St. Edmund Preparatory High School, also referred to by its acronym SEP is commonly known as St. Edmund Prep. It is a private Roman Catholic high school in Brooklyn, New York and it is located within the Roman Catholic Diocese of Brooklyn.

== History ==
St. Edmund Preparatory High School was established in 1932 as a two-year commercial high school. It became a four-year high school in 1962. In 2007, the school was accepted into the International Baccalaureate Organization (IBO) and had begun IB classes as of fall of 2008. The school now also offers AP (Advanced Placement) classes which allows students to potentially earn college credits. Allison McGinnis is currently the principal and Peggy McEvoy is the current Assistant Principal. In 2008 the school added a new wing that includes a media center and performing arts room.

St. Edmund Parish has sponsored a high school since the Great Depression. The school opened on February 2, 1932 as St. Edmund Academy, a two-year high school for girls, with a class of sixty students. In 1936 it became St. Edmund Commercial High School, offering a two-year commercial program. It became a four-year high school in 1962 and was re-titled St. Edmund High School, accredited by Middle States.

From 1932 to 1962, classes were held the building which now houses the grammar school and church. On June 12, 1960 ground was broken for a new high school building and the dedication ceremony for the new high school took place on May 20, 1962. The new school building opened in September 1962 and graduated its first class of 232 graduates in June 1964.

In September 1994 the school was again renamed as St. Edmund Preparatory High School and became an independent entity run by a board of trustees. At this time, the school became a co-educational institution dedicated to preparing boys and girls for entrance to college. Bishop Thomas V. Daily approved the change after consultation with Monsignor Vincent D. Breen, Superintendent of Catholic Education, and Monsignor Thomas F. Noonan, a former pastor of St. Edmund Church. The proposal to enroll boys was made to the Bishop in response to an increasing number of inquiries in recent years from parents who sought a Catholic High School to serve boys from parishes in South Brooklyn.

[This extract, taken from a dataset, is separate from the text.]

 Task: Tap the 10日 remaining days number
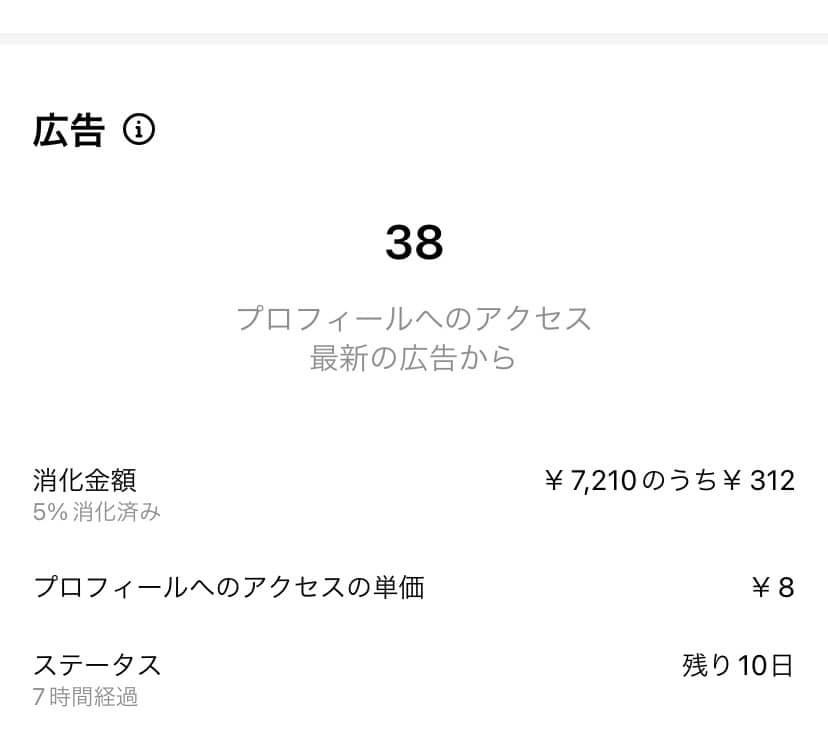point(766,665)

From its opening in 1932, the administration of the school was in the very capable hands of the Dominican Sisters of the Congregation of Our Lady of the Rosary of Sparkill, New York. However, in 1986, as the number of Dominican teaching faculty decreased, the administration of the school was turned over to the equally capable hands of the Congregation of The Sisters of Saint Joseph. In 1996 John Lorenzetti was named as the first lay principal of St. Edmund's and was assisted by Sr. Barbara Doyle C.S.J. as Assistant Principal.

In September 1999 Sister Barbara was appointed Campus Minister and James Benson was appointed as the first lay Assistant Principal. Due to increasing student population, Tom Maher and Ray Malafronte were appointed Academic Deans. In September 2005, Allison McGinnis was appointed as the school's second lay Assistant Principal.

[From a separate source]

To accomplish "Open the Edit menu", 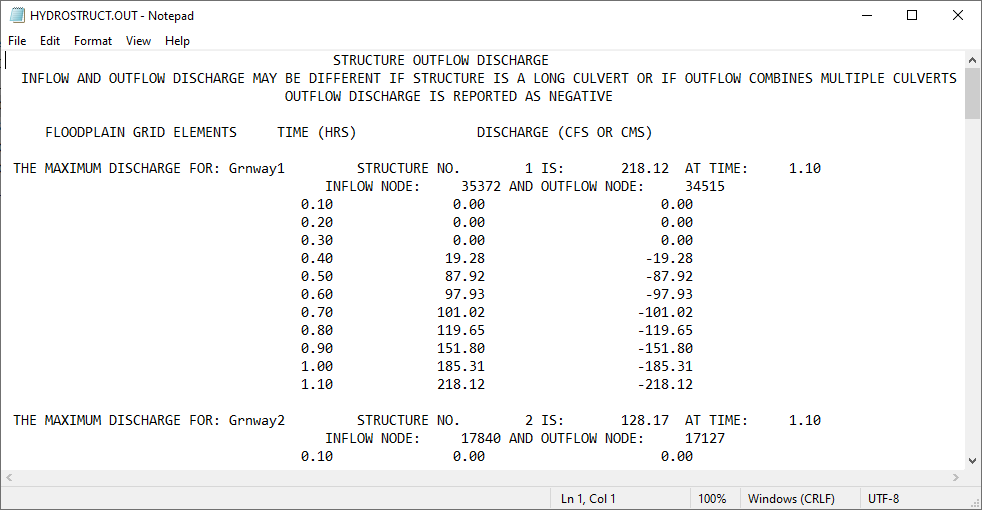I will [x=50, y=41].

On February 14, 2007, St. Edmund Prep took a step towards expanding its building with a groundbreaking ceremony for the new Library & Media Center Wing. Bishop Nicholas DiMarzio presided over the ceremony. On January 31, 2008, the final piece of steel was put into place, completing the building's basic shell. A topping-off ceremony was held, where members of the St. Edmund Community signed the beam that would be hoisted into place. Auxiliary Bishop Frank Caggiano presided over the ceremony. The new wing was officially dedicated on the Feast of St. Edmund of Canterbury, November 16, 2008. Bishop Nicholas DiMarzio presided over the Mass of Thanksgiving and Dedication Ceremony.

The school today is largely staffed by lay faculty, with some diocesan deacons and priests and a member of the Oratory of St. Philip Neri.